Kalyani Chadha. Photo via Northwestern University

Kalyani Chadha. Photo via Northwestern University

The media are also financially susceptible to government control, as outlets rely heavily on advertising revenue from the government. What that means is that, in a way, the media in India are subsidized by the government, explains Chadha.

Under Article 19 (1) (a) of the Indian Constitution that came into force in 1950, press rights were accorded as part of free speech guarantees. That was amended a year later to include “reasonable” restrictions, which included national security concerns. This has allowed governments in the past to muzzle the press. In the most infamous case, then-Prime Minister Indira Gandhi clamped down on the media in 1975, arresting hundreds of journalists.


Successive governments have used these restrictions in their own way. Abhinandan Sekhri, co-founder and CEO of Newslaundry, an independent news website, said he faced several roadblocks with the Manmohan Singh regime, which preceded Modi. “No government is fond of a truly independent media.”

Adding to the challenges is the increasing corporatization of media as well as shrinking profits and ownership changes. In 2014, India’s largest company, Reliance Industries, owned by billionaire Mukesh Ambani, took over one of India’s largest media companies, Network18 Media, which co-owns CNN-IBN with Warner Bros., and other channels.

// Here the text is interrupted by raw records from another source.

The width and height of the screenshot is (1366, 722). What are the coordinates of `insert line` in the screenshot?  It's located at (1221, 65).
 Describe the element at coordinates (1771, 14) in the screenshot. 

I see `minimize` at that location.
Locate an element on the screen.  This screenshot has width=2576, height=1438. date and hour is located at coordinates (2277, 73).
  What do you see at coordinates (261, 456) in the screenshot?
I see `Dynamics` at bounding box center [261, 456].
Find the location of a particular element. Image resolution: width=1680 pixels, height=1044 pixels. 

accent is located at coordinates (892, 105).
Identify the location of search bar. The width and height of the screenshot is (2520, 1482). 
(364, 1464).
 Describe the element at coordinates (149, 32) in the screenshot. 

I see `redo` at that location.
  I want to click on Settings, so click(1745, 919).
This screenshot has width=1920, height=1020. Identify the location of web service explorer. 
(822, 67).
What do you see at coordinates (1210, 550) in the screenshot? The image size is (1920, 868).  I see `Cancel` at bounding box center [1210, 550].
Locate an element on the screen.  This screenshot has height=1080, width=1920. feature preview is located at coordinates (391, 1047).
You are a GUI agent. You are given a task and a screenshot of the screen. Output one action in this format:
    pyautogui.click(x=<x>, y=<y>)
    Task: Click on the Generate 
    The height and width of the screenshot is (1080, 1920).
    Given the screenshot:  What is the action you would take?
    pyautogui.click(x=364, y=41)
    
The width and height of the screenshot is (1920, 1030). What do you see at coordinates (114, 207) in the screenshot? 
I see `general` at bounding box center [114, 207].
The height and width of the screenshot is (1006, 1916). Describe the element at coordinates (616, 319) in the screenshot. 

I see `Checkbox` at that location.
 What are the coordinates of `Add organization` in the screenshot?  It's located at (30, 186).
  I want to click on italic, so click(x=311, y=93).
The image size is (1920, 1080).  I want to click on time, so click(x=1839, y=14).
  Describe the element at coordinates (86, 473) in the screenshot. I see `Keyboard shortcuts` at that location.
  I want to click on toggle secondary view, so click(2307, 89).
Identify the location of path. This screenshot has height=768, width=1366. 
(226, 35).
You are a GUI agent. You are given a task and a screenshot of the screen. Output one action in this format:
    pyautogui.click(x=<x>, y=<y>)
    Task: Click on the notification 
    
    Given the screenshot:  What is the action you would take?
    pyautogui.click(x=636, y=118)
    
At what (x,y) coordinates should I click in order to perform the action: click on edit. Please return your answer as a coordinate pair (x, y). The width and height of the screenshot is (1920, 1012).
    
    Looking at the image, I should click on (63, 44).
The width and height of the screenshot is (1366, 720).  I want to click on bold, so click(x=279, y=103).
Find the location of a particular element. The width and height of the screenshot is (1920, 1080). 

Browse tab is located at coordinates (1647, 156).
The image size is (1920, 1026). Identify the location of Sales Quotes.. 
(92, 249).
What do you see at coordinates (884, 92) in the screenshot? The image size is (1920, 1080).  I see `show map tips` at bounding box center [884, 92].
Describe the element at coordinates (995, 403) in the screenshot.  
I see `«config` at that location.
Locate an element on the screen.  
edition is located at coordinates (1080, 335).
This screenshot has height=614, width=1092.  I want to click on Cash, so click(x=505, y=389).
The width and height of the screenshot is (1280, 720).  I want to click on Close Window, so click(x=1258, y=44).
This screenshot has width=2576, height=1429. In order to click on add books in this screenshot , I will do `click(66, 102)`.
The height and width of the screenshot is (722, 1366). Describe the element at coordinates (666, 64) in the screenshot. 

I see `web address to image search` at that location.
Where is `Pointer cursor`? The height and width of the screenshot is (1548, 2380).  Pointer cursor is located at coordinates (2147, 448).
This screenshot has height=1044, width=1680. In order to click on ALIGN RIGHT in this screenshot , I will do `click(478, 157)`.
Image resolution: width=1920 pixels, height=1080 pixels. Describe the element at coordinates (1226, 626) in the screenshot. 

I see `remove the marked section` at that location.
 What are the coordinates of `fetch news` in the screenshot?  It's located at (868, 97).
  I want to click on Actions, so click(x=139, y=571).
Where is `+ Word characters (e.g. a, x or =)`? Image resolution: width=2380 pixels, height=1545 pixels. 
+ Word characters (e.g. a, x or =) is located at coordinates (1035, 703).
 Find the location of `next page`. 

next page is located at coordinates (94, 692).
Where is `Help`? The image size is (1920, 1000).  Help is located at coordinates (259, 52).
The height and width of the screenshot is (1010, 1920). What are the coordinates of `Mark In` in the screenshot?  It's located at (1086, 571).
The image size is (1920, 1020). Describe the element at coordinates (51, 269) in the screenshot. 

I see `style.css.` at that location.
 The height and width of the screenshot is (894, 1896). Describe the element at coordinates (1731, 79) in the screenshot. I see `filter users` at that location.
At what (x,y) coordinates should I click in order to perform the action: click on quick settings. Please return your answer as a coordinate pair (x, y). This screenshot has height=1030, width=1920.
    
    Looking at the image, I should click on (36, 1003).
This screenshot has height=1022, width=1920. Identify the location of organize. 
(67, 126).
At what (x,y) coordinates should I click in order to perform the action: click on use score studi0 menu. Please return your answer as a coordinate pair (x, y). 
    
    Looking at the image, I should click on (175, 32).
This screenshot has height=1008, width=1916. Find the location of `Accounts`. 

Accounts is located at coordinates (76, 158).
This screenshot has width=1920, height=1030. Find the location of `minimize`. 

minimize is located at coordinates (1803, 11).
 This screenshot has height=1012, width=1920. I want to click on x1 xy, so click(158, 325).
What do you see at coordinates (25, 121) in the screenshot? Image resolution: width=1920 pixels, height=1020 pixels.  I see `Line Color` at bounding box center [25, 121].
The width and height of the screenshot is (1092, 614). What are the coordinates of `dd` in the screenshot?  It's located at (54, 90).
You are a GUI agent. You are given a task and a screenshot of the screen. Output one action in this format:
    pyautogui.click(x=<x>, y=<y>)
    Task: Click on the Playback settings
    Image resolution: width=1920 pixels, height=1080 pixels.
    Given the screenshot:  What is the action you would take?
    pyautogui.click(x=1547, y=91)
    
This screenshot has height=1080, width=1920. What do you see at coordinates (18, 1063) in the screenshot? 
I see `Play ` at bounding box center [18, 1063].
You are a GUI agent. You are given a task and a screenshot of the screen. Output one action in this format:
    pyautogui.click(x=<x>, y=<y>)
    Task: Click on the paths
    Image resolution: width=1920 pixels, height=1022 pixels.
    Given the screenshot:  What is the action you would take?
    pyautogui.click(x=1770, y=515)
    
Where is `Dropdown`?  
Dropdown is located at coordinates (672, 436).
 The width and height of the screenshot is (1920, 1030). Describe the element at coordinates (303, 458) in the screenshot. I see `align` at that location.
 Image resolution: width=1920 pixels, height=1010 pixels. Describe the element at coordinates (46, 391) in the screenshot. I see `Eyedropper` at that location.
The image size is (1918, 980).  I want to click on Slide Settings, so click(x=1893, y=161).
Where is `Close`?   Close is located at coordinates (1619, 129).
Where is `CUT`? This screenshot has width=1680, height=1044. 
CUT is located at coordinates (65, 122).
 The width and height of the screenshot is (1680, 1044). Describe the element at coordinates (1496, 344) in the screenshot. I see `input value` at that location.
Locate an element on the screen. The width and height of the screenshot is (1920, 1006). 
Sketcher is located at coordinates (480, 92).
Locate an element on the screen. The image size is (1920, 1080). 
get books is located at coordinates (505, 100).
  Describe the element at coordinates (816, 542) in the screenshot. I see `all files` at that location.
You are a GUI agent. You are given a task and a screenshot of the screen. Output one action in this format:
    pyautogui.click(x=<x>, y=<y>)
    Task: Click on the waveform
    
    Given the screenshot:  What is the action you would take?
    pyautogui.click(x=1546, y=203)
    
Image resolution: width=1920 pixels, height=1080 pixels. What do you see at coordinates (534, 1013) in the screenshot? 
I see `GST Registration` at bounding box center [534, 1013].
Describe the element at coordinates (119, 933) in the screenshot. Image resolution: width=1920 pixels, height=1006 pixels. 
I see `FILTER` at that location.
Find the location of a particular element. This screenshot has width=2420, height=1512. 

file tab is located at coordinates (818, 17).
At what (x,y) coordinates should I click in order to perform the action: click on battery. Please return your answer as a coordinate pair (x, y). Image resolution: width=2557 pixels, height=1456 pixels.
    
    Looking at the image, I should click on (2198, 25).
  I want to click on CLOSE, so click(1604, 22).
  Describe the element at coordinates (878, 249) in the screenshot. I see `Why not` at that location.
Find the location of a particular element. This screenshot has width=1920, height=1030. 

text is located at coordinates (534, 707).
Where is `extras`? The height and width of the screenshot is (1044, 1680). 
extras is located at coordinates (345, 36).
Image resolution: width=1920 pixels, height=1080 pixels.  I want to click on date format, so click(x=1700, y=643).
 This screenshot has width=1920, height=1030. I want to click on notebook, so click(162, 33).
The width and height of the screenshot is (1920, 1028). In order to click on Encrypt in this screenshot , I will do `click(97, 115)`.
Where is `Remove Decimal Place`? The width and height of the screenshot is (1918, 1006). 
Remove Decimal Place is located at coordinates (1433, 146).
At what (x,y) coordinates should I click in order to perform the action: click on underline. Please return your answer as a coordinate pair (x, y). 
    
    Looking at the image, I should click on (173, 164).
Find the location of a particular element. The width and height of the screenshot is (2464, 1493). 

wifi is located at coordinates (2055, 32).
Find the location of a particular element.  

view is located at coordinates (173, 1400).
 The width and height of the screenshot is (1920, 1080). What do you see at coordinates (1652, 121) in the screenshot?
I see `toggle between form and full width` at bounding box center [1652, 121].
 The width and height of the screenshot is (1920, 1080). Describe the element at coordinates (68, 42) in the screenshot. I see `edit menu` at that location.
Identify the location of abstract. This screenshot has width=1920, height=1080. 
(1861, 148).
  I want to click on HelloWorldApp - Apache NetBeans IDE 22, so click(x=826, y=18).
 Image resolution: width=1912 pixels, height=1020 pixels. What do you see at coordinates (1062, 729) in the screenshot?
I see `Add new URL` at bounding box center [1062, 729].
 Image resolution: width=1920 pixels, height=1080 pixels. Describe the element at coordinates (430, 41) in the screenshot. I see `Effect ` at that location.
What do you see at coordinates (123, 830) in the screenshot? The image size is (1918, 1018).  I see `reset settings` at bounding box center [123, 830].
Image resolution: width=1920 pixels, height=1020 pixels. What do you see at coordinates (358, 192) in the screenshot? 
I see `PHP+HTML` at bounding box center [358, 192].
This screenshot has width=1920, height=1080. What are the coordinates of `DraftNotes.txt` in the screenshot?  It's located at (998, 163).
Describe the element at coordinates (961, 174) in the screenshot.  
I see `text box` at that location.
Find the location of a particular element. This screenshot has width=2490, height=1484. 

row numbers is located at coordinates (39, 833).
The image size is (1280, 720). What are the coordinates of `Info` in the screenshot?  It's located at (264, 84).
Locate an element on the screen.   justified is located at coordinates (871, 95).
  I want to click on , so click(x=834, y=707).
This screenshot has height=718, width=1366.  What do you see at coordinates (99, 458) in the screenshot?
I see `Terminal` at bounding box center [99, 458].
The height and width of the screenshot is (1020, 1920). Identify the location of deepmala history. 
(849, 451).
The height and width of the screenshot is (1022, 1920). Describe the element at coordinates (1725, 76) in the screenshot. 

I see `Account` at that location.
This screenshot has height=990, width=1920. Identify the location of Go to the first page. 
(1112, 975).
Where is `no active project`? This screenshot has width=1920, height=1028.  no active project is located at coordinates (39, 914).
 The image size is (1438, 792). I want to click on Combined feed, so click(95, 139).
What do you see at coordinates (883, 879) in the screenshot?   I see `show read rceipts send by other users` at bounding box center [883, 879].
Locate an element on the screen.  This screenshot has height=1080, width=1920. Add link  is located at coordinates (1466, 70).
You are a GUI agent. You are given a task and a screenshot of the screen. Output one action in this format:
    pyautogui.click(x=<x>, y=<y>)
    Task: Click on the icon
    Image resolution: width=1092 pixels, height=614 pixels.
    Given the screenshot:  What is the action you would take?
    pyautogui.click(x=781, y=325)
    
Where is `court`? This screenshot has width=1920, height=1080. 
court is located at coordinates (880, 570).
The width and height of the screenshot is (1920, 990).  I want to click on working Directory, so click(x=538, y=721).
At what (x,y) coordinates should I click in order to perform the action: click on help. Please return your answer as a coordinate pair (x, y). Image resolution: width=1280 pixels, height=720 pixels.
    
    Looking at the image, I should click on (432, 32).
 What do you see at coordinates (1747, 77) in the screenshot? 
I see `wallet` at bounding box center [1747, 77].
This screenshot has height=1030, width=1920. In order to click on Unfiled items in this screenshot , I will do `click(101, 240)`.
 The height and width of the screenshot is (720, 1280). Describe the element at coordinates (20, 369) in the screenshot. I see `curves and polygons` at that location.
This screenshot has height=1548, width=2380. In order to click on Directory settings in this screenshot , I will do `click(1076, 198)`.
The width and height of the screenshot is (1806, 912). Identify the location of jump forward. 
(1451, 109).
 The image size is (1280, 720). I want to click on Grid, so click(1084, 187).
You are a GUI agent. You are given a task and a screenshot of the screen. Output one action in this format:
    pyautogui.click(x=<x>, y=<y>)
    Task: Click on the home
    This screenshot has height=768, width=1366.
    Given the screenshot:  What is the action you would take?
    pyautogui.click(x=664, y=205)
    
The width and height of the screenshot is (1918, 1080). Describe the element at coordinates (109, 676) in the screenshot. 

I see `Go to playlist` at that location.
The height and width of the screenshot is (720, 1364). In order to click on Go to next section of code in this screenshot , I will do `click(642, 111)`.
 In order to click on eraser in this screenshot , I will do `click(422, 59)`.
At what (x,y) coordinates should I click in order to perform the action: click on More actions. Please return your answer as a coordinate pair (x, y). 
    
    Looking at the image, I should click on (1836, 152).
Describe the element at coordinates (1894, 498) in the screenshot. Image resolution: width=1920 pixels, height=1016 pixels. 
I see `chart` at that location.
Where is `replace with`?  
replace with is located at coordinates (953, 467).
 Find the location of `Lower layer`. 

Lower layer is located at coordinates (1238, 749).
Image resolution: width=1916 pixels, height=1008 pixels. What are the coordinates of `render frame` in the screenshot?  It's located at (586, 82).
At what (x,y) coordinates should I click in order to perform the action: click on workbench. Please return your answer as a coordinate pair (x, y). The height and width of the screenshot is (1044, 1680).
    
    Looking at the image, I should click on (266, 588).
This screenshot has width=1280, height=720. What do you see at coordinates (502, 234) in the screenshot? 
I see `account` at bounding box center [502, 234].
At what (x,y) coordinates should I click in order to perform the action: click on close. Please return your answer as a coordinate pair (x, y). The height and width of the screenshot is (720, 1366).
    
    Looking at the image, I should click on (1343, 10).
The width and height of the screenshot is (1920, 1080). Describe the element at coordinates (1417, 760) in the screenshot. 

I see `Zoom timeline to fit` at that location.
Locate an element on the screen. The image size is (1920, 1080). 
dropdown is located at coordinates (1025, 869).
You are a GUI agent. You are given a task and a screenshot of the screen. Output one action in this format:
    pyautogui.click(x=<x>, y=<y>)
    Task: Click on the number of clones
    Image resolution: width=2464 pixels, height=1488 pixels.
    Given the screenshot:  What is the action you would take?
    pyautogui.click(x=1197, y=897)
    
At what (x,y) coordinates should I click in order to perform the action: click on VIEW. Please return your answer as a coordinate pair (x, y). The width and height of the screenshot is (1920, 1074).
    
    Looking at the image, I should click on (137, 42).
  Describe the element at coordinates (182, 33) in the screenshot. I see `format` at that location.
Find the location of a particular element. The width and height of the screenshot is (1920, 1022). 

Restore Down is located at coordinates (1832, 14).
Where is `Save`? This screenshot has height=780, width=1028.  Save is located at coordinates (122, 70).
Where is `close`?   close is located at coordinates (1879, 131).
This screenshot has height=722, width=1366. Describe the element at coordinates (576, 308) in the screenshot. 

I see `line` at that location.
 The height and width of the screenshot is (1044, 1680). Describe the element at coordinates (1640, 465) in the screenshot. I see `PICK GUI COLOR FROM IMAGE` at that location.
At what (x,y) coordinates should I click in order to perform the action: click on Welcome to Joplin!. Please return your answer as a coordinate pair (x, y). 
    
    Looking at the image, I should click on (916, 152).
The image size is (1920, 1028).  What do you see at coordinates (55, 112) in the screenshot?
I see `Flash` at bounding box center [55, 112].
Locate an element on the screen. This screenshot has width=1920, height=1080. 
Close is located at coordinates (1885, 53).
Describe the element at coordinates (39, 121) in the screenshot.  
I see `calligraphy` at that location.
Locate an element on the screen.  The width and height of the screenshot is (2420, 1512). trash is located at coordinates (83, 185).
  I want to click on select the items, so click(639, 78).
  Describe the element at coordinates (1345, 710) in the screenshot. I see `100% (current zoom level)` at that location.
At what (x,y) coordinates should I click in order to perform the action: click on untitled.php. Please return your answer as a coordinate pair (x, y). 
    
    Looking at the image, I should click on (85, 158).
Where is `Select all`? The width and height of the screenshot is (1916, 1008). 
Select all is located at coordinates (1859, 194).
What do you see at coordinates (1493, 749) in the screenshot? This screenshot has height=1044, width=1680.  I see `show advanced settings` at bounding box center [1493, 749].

More recently, Gautam Adani, India’s richest man, acquired a majority share in the TV news network NDTV that was long respected for its balanced journalism. Many senior journalists were forced to leave.



But Modi has put the most pressure on television; though he avoids meeting the press, he seems to realize that no politician can exist without television. He also uses it to reach his supporters directly. Sandeep Bhushan, a television journalist and author of “The Indian Newsroom,” said Modi knows the power of the medium and weighs his attire and even his demeanor carefully when appearing on TV. “He knows the camera is a performance driven medium,” said Bhushan, “and he also knows that previous governments have lost elections as a result of media coverage.”

Modi’s friends in television, whether wealthy media barons or popular hosts, know that Modi’s message can deliver viewers. As in the U.S., they have been complicit in muddying the concepts of objectivity and truth in televised journalism.

The result is what some journalists say is the worst period for press freedoms in memory, and by implication for freedom in the country as a whole. “We claim to be a democracy but the ability to express views in the media has taken a big hit,” said Chishti, whose news organization has faced difficulties with the Modi government. “Media is the only institution that can be a check on the government and tell people clearly all that is going wrong or the government is getting wrong, but it has been muzzled. Any sort of government criticism can lead to a vicious backlash.”


This story has been updated to correct the spelling of Seema Chishti’s name. Religion News Service regrets the error.